La tradition taurine est fortement ancrée dans le cœur des Fosséens. Cet engouement transmis à Fos, de générations en générations, fait le bonheur des visiteurs qui, avec le retour des beaux jours, découvrent les traditionnelles manifestations taurines.
L’école de raseteurs a ouvert ses portes en novembre 1998. Elle permet, aux jeunes gens qui le souhaitent, de faire connaissance avec un sport peu commun, qui allie performance physique et respect de l’animal.
Cette activité connaît aujourd’hui un engouement certain puisqu’elle compte plus de 40 licenciés. Tous les mardis et mercredis après-midi, ce noyau d’aficionados se réunit dans les arènes pour y apprendre tous les secrets de cette discipline.

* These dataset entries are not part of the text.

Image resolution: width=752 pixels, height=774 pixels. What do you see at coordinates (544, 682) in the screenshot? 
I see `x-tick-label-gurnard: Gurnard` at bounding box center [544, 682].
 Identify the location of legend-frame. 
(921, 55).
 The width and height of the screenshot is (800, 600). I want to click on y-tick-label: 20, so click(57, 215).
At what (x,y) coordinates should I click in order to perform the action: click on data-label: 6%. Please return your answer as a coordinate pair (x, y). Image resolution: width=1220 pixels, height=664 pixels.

Les courses camarguaises, ou courses à la cocarde, se déroulent dans des arènes.
C’est un sport qui se déroule face à des taureaux ou des vaches de race camarguaise et qui aurait pour origine un jeu pratiqué par les valets de ferme avec les taureaux destinés à l’abattoir. Le plus ancien témoignage remonte au début du XVème siècle (1402).
L’art du raset consiste à aller récupérer des attributs sur la tête d’un taureau en mouvement.
Fondé en 1999, à l’initiative de la fille de l’ancien manadier Bertet, Simone Bertet-Aloy, le Galéjon compte aujourd’hui une centaine de passionnés par les traditions taurines camarguaises.
Ils participent par de nombreuses manifestations, « courses camarguaises, Bandido, Abrivado ou Toro-piscine », au maintien du folklore provençal dont le sujet principal en est l’animal mythique du bassin méditerranéen, le taureau (sans mise à mort, ni mauvais traitement).
Il consiste à conduire les taureaux aux prés, en fin d’après midi, après la course (c’est le contraire de l’abrivado).
Les taureaux sont lâchés d’un bout à l’autre de la rue du village, encadrés par les gardians à cheval. La population essaie alors de les faire échapper en rompant les barrières formées par les gardians.
Cette manifestation se déroule avant la course, généralement vers midi juste avant l’apéro.
Le toro-piscine remonte aux années 1960, où un manadier a eu l’idée de pimenter la traditionnelle course de vaches en mettant une piscine au milieu de la piste. Voilà l’origine du toro-piscine. Avec le toro-piscine, les coutumes des uns font le bonheur des autres.